**Try it**
Beginning with the line in which "You are a GUI" appears, transcribe each line word for word until the records end. Do not include pictures.

[Stored records]
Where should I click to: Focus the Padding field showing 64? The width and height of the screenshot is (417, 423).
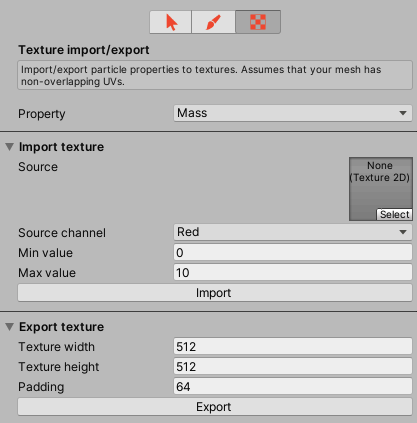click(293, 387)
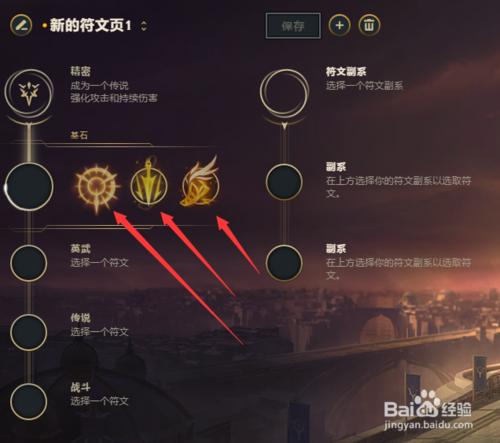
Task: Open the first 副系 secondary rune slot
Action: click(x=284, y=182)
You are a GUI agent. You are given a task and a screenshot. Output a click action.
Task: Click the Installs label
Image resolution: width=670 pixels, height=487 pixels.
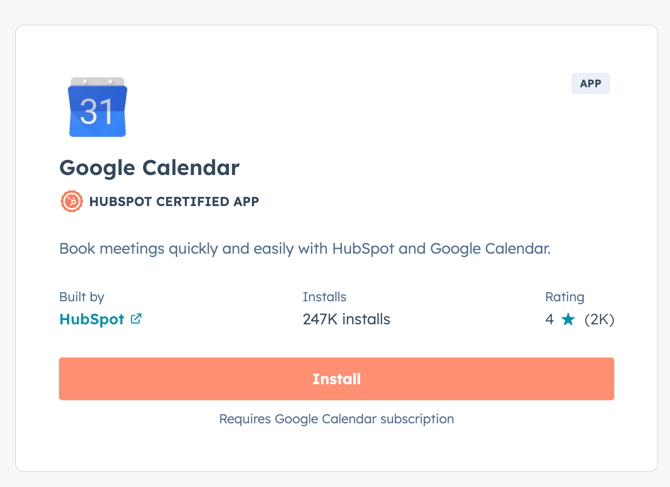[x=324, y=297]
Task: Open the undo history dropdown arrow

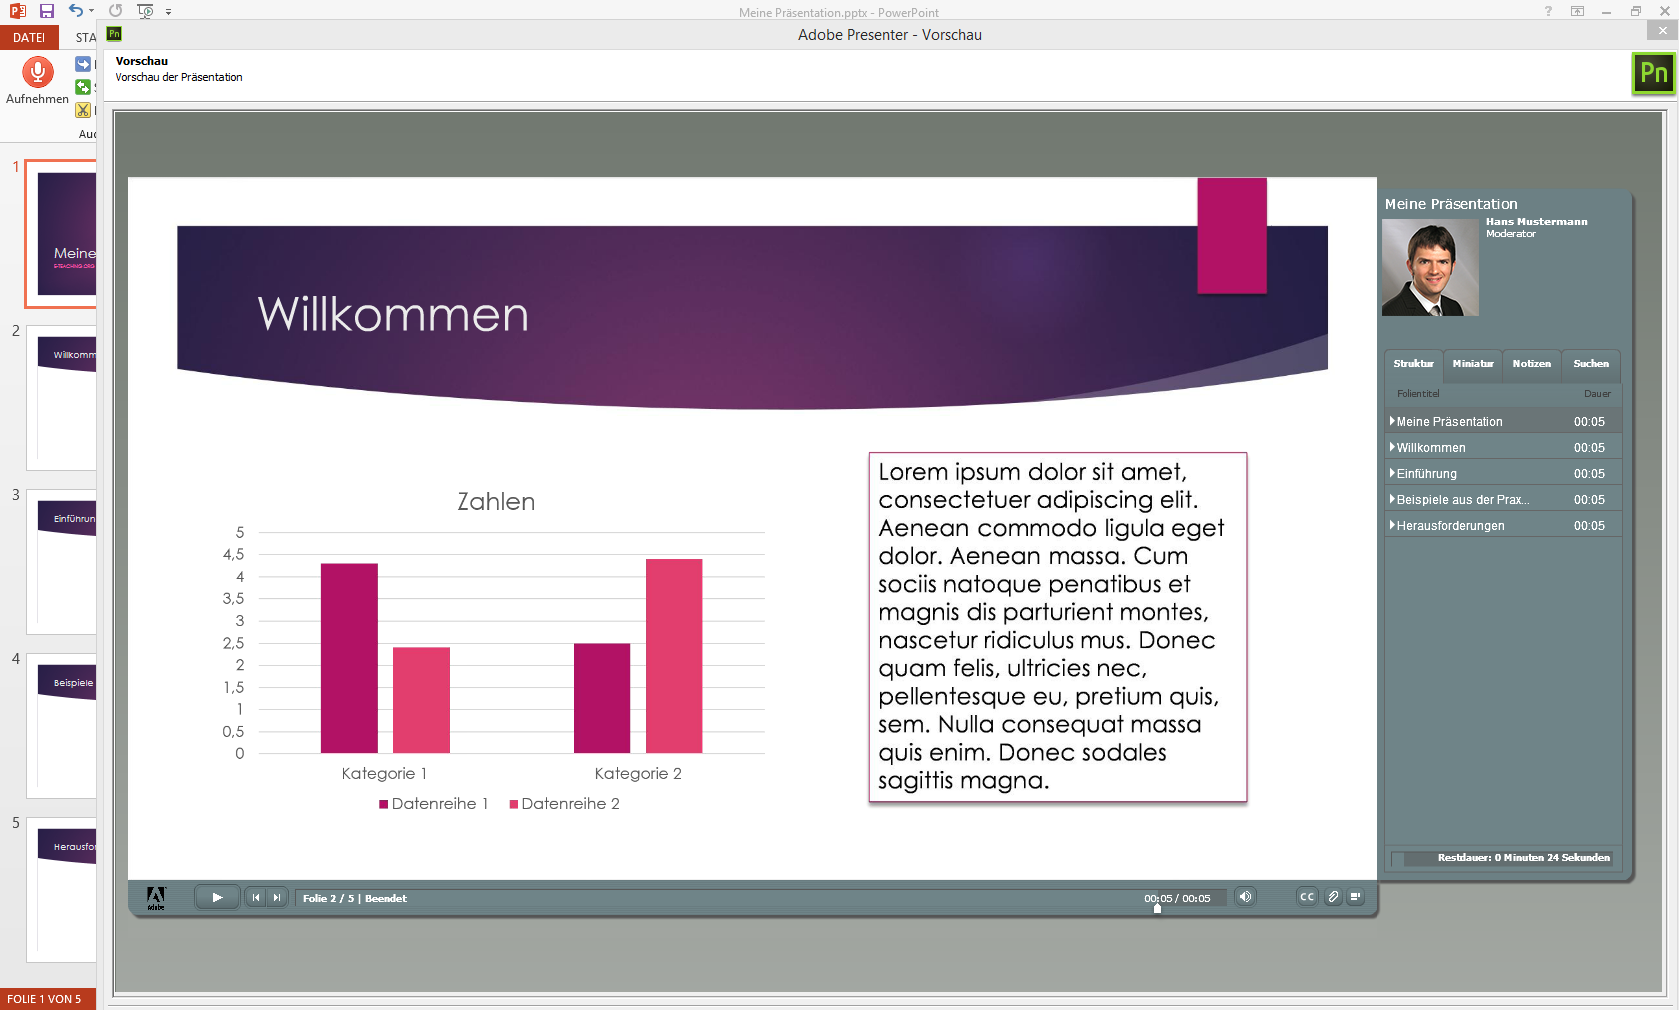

**Result**
You are a GUI agent. You are given a task and a screenshot. Output a click action.
Task: Click the Installs label
Image resolution: width=670 pixels, height=487 pixels.
[x=324, y=297]
Task: Open the undo history dropdown arrow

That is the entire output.